The Justice Department is demanding internal files from dozens of Internet service providers and other technology firms as it seeks to defend a controversial Internet child protection law.
The subpoenas are similar to one given to Google Inc., which waged a partially successful battle over the government’s request for data on search engine requests and website domains.
InformationWeek magazine found subpoenas that indicate the government also demanded information from at least 34 other companies, including Internet service providers such as Comcast Corp. and EarthLink Inc., security software firms and other technology companies.
The subpoenas, which the magazine obtained through Freedom of Information Act requests, show the Justice Department preparing for an October trial in Philadelphia over the 1996 Child Online Protection Act.
It is not clear which companies are complying and to what extent.

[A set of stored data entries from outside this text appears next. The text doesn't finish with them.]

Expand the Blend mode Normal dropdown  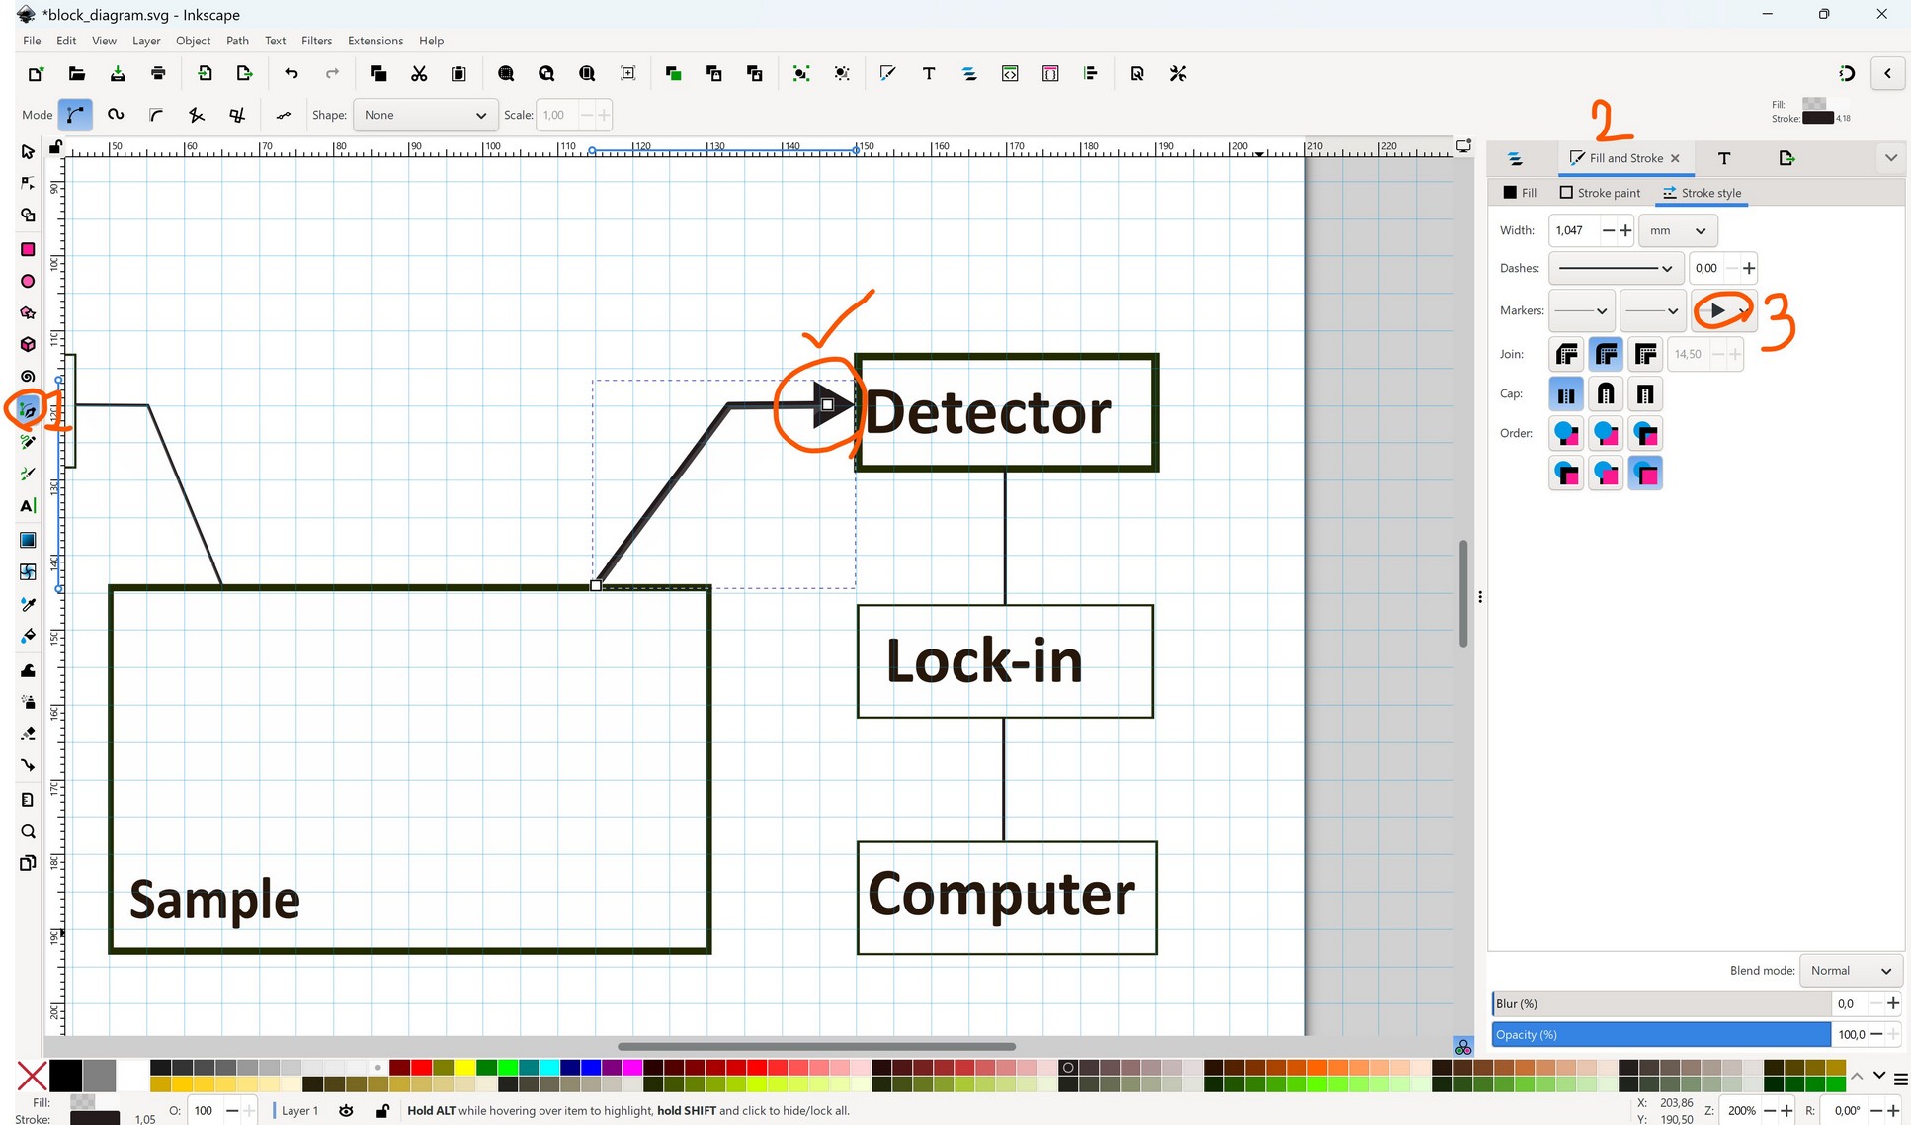[x=1850, y=971]
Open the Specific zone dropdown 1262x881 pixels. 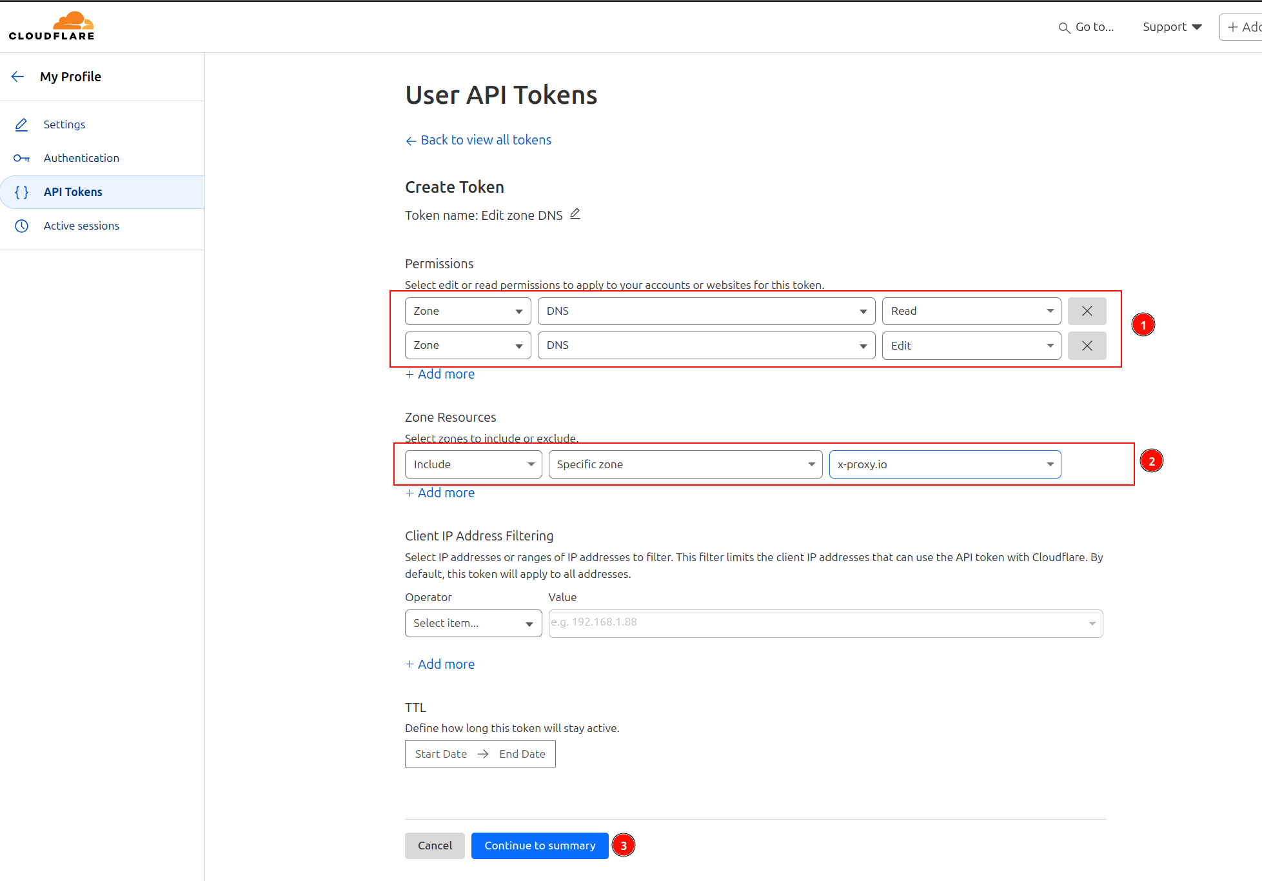pos(685,464)
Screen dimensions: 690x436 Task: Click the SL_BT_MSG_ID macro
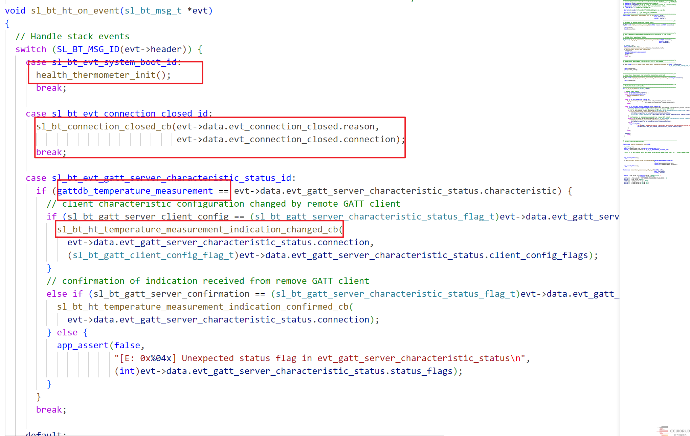(88, 49)
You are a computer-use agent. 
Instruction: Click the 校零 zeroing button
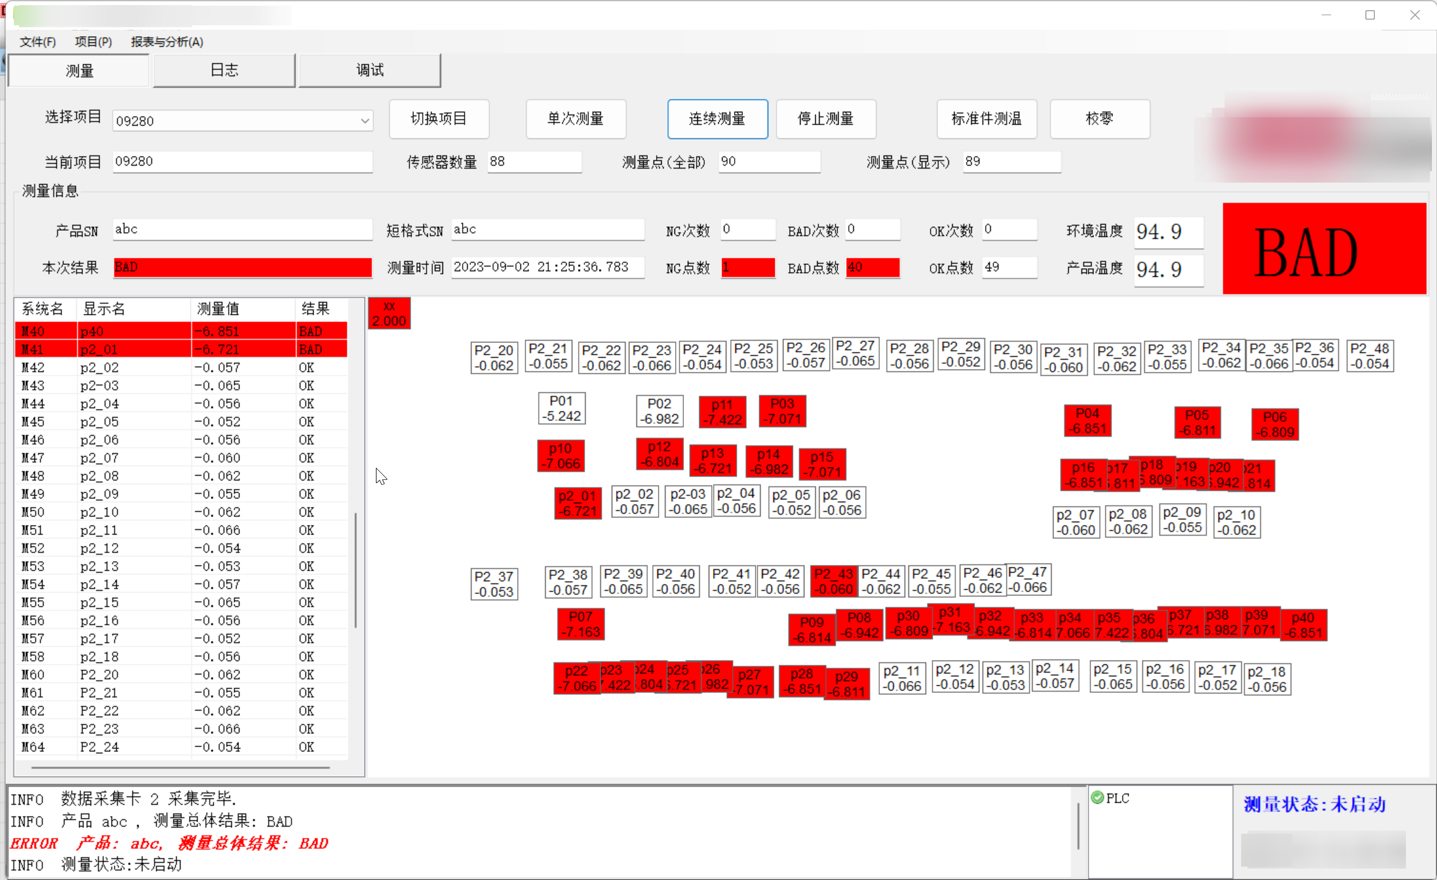(x=1100, y=119)
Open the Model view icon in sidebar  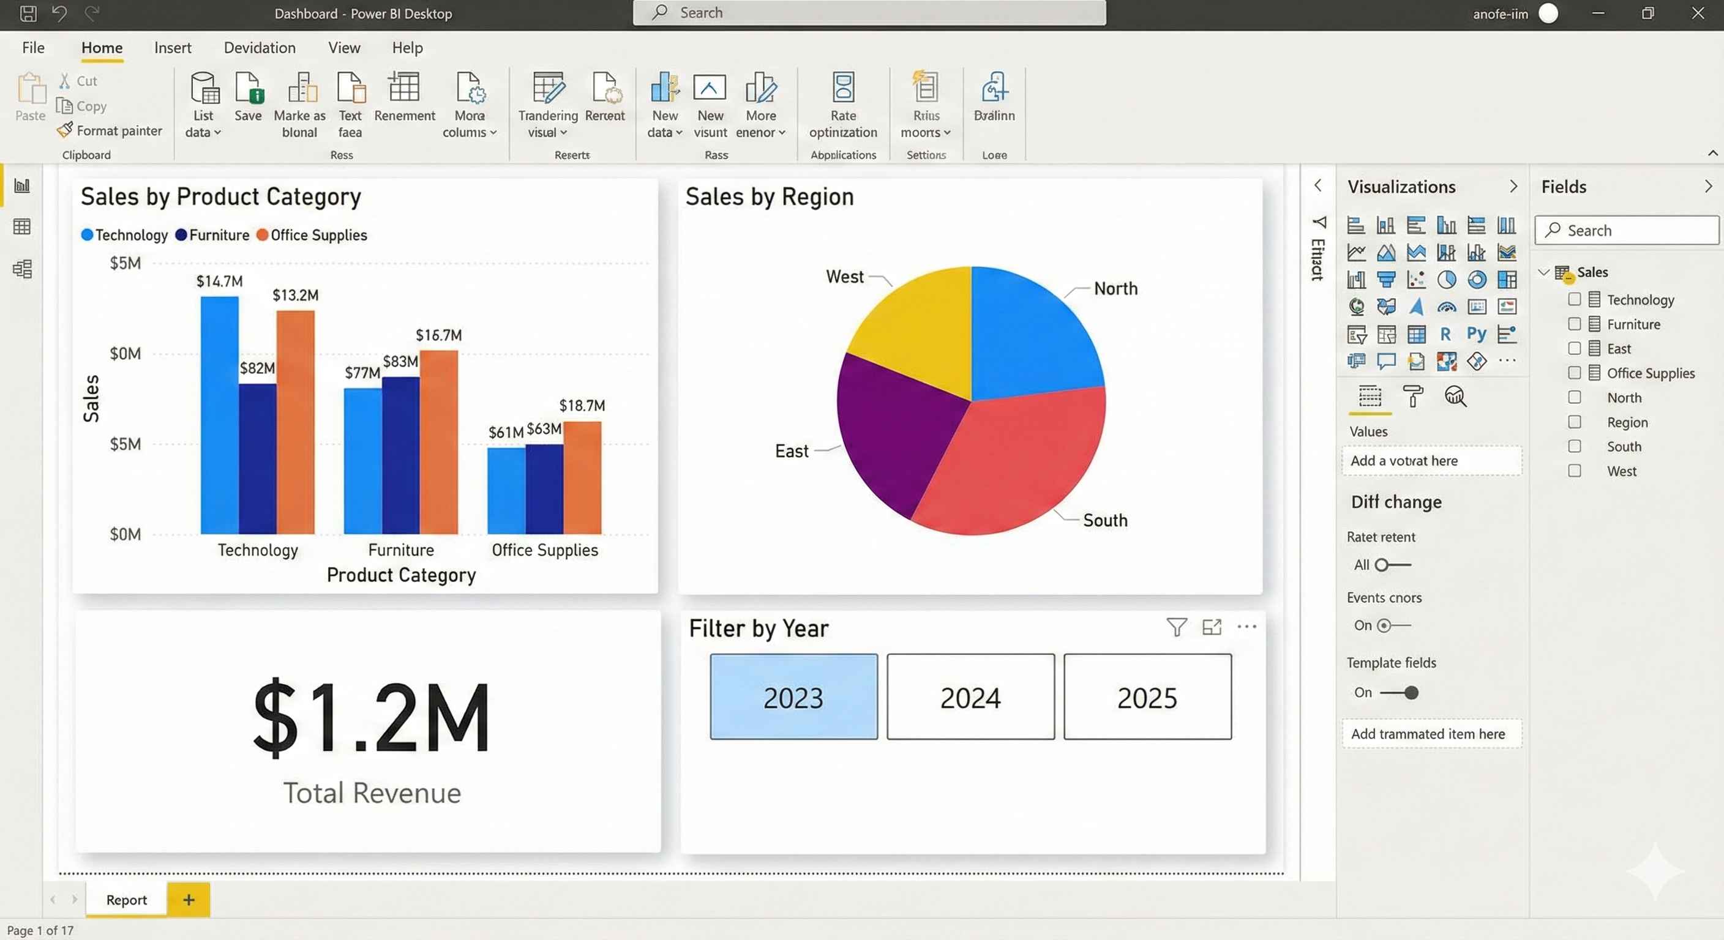22,269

“That money could be spent so much more wisely on giving software away to parents that are having these problems,” Dan Jude, president of Security Software Systems, said of the litigation costs.
The 12-person firm, which makes filtering software, spent more than 40 hours trying to comply with the subpoena.
The Sugar Grove, Ill.-based company refused to provide some information on proprietary grounds, fearing that it could make its way into the court file.
“If that information gets out in the public, we’ve just lost our competitive edge,” Jude said. The subpoena also sought information the company does not keep, such as on customer satisfaction, he said.
Department of Justice spokesman Charles Miller did not return a message seeking comment.
The subpoenas also went to AT&T; Inc., Cox Communications Inc., Verizon Communications Inc. and Symantec Corp.
The U.S. Supreme Court has twice said the law -- which would criminalize Internet material deemed “harmful to children” as defined by “contemporary community standards” -- is likely to violate 1st Amendment protections and has granted preliminary injunctions.
Critics say that definition is so broad it would stifle free speech and also note that pornographers and others could simply take their operations offshore.
Online publishers challenging the law argue that filters are a less restrictive way to protect children.